=== Supplied passage ===
- - - -

Re: Query-time synonyms without indexing

Posted by Erick Erickson <er...@gmail.com>.

Not sure. You have an
<analyzer>
section and 
<analyzer=“query”>

section. Frankly I’m not sure which one will be used for the index-time chain.

Why don’t you just try it?
change
<analyzer>
to 
<analyzer=“index”>

reload and go. It’d take you 5 minutes and you’d have your answer.

Best,
Erick


> On Aug 28, 2019, at 1:57 AM, Bjarke Buur Mortensen <mo...@eluence.com> wrote:
> 
> Yes, but isn't that what I am already doing in this case (look at the
> fieldType in the original mail)?
> Is there some other way to specify that field type and achieve what I want?
> 
> Thanks,
> Bjarke
> 
> On Tue, Aug 27, 2019, 17:32 Erick Erickson <er...@gmail.com> wrote:
> 
>> You can have separate index and query time analysis chains, there are many
>> examples in the stock Solr schemas.

- - - -

=== Excerpted data ===
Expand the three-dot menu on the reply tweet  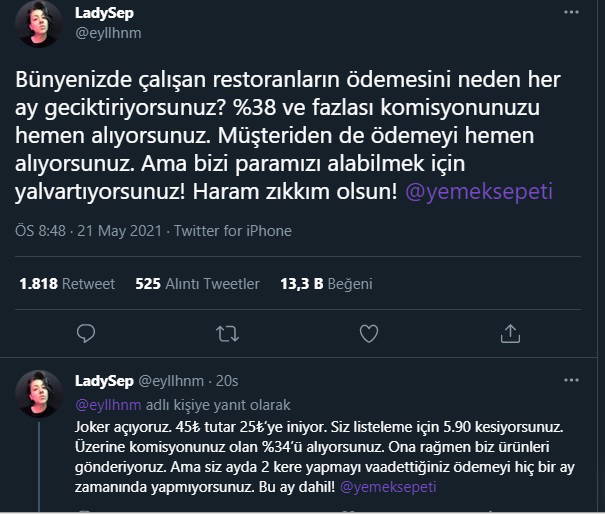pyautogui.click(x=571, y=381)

- - - -

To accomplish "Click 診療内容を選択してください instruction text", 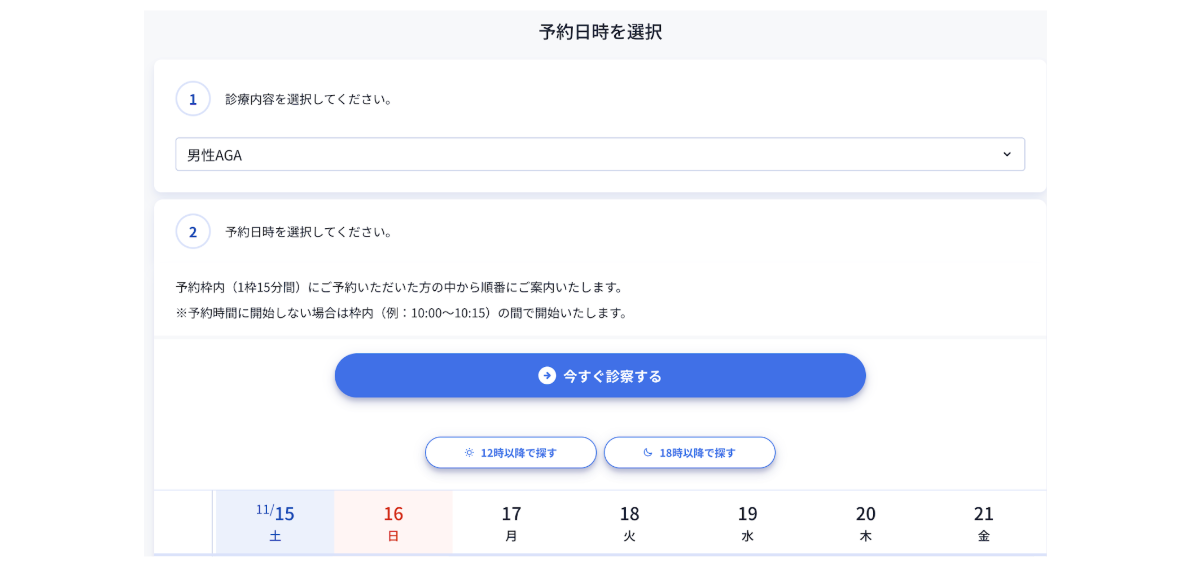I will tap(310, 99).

- - - -

=== What to work on ===
Write out the portion of the forum thread on query-time synonyms between "section. Frankly I’m" and "have your answer.", inclusive, keeping every word and character unchanged.

=== Solved problem ===
section. Frankly I’m not sure which one will be used for the index-time chain.

Why don’t you just try it?
change
<analyzer>
to 
<analyzer=“index”>

reload and go. It’d take you 5 minutes and you’d have your answer.